Participants in our research shared their struggles to balance competing commitments to their studies and loved ones, often sacrificing their already limited leisure time, social activities and time for self-care to meet these demands.

Student carers and parents often find themselves in a precarious situation, reliant on sympathetic lecturers and support staff to help them to navigate a system and culture which doesn’t recognise or accommodate their circumstances or skills.

Many participants spoke of the invisibility of care in their university which makes it harder to reach out for help. Others felt pressure to conceal their caring commitments over concerns about being judged as less committed or less reliable than students without these commitments. As one student parent told us:

I just wish I wasn’t sometimes meant to feel guilty or inferior, as if having decided to study was a foolish thing given my caring circumstances…It’s not a level playing field.

Although we identified pockets of good practice overall there was limited evidence that UK universities actively address the needs of student carers and parents through consistently robust policy and practice. The risks of these stressors and the lack of support for these students’ mental health and social wellbeing are clear.

Towards a care-ful university?

Jim Dickinson’s recent article highlights the increasing numbers of international students arriving to study in the UK with dependents.

International students with dependents can face even greater difficulties since many are less familiar with the childcare options available and may not be able to rely on extended family or other informal sources of support to help them as they navigate the early weeks of living and studying in an unfamiliar culture and environment.

Shortages of local accommodation and visa compliance rules around attendance make securing the flexibility to study while parenting fraught with stress. It is not difficult to understand how these circumstances force some international students to use the informal and potentially unsuitable care arrangements described in Jim’s article.

The difficulties facing student carers and parents are not inevitable and we urge universities to consider the many benefits of centring the needs of these students who bring so much to higher education.

Participants in our research described the strengths their care practices brought to their studies. These included inter-personal skills like empathy and compassion, time management, self-belief, pride, determination and a sense of perspective.

It is clear that care is not just a burden to be managed, but a source of strength and motivation for many. As one person told us, caregiving is a privilege as well as a responsibility, a practice which “comes out of love”.

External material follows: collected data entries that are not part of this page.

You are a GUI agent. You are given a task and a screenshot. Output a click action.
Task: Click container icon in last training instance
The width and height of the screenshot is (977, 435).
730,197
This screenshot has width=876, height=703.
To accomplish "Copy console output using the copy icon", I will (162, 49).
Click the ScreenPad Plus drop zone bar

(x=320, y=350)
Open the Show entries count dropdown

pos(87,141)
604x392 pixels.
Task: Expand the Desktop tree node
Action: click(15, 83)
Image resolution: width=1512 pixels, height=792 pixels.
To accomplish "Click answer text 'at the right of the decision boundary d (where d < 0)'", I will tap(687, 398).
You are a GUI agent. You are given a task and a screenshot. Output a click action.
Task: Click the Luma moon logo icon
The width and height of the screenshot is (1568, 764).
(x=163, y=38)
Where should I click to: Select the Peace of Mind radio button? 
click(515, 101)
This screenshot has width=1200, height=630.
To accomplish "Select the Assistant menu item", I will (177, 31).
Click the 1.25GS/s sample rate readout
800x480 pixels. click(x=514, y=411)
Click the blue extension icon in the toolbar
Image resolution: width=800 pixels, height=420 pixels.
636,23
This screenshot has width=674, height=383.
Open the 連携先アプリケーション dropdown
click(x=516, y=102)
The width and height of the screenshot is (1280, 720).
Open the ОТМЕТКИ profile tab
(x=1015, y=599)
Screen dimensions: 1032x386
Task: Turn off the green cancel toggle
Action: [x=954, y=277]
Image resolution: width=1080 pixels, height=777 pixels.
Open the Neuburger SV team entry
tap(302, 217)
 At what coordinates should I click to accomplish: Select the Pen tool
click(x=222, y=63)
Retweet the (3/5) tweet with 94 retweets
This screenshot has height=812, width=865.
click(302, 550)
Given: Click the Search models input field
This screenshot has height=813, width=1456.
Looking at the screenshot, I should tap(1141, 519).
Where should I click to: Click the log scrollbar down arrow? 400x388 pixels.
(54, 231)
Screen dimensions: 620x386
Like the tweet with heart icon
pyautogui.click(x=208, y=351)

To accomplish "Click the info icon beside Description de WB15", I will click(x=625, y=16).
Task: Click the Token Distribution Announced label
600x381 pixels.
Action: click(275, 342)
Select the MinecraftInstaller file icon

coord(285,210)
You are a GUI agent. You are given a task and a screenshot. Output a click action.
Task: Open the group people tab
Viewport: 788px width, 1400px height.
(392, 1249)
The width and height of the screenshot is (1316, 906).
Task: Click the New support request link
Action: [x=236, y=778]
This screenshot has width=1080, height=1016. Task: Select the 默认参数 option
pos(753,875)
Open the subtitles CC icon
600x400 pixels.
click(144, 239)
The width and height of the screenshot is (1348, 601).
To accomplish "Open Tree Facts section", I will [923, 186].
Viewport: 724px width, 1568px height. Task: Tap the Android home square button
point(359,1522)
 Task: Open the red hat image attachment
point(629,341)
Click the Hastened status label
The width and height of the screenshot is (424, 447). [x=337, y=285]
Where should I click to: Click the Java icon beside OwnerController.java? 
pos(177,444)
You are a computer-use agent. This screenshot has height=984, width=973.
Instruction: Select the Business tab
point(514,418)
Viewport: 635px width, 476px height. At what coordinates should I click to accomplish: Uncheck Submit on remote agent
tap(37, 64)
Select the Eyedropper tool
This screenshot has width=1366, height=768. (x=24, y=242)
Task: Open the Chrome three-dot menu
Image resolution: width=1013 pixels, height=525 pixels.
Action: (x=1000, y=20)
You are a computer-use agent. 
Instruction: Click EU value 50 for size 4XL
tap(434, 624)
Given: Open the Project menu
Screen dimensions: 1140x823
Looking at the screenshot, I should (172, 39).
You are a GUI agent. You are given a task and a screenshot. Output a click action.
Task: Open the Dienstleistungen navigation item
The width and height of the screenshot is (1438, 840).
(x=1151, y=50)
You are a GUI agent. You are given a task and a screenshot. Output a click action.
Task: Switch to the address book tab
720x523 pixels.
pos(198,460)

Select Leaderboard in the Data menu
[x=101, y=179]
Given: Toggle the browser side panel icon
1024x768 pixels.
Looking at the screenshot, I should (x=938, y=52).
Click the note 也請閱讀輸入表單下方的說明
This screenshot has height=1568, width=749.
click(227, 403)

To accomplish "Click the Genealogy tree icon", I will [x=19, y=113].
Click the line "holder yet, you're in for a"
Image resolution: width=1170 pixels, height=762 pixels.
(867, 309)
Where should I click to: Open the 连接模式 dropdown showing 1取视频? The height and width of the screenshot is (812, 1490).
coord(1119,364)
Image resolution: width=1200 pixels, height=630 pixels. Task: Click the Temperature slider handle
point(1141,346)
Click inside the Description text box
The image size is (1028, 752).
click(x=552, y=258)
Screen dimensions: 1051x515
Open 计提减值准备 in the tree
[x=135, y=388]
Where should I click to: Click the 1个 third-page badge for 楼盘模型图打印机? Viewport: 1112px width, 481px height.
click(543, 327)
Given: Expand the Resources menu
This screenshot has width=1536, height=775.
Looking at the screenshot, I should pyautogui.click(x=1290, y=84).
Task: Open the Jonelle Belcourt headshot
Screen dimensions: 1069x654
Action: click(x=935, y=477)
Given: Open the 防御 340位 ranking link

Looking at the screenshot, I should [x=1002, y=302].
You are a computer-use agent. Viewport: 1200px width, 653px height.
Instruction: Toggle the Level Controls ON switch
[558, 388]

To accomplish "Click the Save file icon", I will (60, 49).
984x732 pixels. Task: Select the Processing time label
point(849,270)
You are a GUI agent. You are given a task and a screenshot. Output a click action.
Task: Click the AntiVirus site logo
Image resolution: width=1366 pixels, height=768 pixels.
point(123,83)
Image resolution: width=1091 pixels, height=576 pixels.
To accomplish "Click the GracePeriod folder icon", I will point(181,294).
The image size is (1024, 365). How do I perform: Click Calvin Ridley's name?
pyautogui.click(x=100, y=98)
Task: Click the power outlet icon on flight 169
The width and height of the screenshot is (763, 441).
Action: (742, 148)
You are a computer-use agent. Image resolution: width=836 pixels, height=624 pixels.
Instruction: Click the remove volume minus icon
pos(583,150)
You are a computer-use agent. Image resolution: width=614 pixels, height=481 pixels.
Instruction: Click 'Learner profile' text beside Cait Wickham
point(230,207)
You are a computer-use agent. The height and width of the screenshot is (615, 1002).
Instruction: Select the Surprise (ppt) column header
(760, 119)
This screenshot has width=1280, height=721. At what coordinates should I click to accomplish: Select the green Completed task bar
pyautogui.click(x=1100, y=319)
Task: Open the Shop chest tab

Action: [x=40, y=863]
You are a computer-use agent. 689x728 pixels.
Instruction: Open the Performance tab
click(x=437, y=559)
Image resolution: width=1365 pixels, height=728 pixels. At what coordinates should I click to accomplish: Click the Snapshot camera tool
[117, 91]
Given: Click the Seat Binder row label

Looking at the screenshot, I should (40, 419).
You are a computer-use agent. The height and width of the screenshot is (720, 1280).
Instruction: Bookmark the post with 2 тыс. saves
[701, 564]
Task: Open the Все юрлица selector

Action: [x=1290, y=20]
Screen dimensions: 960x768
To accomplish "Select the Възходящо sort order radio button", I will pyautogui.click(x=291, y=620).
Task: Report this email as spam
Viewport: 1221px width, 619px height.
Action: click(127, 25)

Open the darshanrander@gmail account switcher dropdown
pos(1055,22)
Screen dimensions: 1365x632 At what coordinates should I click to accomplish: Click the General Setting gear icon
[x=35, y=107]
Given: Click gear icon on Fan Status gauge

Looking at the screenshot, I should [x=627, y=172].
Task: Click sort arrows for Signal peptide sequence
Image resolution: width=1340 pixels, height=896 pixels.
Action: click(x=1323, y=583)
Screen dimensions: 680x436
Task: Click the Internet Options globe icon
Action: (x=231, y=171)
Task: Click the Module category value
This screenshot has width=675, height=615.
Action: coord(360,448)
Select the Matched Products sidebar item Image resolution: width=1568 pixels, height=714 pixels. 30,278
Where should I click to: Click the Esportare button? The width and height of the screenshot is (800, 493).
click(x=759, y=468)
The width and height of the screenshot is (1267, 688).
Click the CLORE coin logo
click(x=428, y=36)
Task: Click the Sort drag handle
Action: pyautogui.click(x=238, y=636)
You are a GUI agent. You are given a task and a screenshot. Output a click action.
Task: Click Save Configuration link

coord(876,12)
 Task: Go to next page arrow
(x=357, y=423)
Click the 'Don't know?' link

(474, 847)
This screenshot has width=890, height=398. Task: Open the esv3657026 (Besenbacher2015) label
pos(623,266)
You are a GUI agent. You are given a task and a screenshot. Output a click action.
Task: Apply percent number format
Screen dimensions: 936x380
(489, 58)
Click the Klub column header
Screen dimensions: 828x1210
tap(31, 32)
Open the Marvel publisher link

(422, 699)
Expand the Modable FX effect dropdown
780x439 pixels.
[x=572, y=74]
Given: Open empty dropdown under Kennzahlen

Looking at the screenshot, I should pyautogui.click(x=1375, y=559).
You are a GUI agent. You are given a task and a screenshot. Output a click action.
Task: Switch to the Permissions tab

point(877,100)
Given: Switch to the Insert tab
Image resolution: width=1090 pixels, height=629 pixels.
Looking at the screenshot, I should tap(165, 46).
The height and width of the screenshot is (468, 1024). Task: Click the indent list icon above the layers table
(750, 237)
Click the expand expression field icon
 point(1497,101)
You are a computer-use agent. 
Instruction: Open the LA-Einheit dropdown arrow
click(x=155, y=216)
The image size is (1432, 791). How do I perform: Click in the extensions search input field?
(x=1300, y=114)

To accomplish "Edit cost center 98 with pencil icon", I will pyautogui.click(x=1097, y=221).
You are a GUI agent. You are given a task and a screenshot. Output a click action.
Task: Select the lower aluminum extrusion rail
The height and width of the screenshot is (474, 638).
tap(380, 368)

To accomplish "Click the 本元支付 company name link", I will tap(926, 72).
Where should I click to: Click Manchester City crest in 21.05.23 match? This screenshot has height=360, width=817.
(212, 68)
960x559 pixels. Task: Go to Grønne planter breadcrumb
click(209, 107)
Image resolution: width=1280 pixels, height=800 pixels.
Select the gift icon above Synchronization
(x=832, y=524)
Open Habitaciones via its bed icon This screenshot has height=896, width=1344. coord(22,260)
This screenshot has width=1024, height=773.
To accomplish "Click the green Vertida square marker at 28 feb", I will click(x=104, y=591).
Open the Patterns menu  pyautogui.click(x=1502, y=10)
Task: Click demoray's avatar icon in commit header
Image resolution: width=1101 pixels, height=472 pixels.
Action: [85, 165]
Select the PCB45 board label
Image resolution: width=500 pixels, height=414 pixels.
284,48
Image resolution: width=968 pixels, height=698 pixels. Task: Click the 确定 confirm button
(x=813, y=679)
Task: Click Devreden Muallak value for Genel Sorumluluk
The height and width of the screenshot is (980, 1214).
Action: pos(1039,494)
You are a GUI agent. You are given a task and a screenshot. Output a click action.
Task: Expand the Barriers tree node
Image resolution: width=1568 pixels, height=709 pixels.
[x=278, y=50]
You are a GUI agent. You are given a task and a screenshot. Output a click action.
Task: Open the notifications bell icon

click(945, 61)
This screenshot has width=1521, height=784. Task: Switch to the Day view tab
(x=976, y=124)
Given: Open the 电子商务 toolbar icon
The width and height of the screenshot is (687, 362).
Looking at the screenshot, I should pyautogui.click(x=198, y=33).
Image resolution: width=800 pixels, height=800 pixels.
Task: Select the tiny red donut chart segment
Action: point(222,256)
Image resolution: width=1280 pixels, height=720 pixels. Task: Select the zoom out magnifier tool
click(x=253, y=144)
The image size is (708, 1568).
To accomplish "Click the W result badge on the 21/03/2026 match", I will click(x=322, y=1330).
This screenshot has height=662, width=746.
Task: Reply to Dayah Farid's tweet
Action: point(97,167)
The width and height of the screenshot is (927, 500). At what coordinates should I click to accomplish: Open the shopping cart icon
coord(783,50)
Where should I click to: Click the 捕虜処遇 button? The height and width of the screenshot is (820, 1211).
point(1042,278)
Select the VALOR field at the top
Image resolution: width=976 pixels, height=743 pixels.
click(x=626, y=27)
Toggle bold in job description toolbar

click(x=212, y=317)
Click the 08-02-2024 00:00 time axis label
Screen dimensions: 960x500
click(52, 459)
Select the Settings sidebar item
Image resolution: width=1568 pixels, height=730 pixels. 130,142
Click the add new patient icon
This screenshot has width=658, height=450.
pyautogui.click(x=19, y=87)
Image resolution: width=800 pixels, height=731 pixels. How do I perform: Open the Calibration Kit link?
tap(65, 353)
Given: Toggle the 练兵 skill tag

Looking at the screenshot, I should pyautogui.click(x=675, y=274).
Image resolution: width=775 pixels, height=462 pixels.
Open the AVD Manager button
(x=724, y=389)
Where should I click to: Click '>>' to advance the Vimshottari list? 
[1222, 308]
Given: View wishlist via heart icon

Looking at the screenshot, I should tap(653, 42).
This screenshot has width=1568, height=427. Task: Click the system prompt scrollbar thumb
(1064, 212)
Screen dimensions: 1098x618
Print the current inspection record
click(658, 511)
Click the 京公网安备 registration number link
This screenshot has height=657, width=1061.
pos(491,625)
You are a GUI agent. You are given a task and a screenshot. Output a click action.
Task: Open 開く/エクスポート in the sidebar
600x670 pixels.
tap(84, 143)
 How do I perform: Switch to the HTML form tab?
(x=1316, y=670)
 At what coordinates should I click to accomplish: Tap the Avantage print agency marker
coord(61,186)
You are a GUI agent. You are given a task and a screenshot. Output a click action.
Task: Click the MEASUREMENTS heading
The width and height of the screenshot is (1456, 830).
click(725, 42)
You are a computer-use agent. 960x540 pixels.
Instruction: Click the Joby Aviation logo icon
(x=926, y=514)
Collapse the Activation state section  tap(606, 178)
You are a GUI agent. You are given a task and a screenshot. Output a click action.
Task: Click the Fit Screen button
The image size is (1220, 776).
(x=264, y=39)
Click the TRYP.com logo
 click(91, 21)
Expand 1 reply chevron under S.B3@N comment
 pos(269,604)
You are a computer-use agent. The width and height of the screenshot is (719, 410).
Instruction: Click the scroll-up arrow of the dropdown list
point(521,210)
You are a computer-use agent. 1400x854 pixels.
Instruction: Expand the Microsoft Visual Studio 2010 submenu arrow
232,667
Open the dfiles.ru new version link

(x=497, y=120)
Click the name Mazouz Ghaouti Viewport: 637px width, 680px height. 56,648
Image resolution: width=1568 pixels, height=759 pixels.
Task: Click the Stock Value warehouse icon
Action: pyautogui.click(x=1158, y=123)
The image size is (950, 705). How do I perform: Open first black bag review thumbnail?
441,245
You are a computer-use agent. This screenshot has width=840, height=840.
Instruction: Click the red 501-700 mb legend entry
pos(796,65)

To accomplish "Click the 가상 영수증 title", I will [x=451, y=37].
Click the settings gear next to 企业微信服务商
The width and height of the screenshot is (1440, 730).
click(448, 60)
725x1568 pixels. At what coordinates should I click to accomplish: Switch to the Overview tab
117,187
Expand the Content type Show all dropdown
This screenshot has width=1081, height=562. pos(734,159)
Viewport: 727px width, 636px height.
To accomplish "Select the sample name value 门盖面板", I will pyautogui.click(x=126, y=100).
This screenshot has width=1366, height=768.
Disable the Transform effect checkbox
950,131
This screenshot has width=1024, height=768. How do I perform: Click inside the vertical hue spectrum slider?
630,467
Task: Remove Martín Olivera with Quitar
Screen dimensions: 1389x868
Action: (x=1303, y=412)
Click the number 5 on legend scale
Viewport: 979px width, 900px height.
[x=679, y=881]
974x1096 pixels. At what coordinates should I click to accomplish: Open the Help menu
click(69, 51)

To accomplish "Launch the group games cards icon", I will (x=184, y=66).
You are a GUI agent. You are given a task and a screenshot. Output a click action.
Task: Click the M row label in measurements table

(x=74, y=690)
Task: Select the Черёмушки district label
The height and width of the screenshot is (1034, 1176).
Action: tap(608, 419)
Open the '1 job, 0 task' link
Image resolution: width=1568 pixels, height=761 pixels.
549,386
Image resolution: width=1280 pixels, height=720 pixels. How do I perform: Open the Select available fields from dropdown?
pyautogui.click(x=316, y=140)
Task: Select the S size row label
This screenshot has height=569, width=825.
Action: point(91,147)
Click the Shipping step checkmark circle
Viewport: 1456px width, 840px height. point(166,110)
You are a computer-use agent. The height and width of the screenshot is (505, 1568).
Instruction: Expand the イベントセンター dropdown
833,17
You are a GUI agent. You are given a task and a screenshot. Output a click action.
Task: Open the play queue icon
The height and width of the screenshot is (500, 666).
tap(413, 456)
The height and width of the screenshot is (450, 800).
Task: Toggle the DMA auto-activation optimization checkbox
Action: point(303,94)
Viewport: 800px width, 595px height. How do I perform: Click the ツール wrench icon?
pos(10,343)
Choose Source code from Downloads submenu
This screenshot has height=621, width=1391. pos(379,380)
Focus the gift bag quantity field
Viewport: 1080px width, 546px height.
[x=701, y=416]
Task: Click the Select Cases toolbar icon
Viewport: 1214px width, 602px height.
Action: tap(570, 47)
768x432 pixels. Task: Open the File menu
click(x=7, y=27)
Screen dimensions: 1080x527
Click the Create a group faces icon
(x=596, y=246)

Our challenge to the higher education sector is to consider the intersectionality of care to think beyond widening participation and equality agendas which only recognise home students and protected characteristics.

We echo Marie-Pierre Moreau’s call to mainstream care in university policies and practices and we must include the provision of suitable support for international students with dependents as an urgent priority.

If we embrace the rich skills, experiences, commitment and motivation of student carers and parents from the UK and abroad and celebrate their contribution to higher education we can begin to build care-ful universities for the benefit of all.

One response to “Who cares about the carers?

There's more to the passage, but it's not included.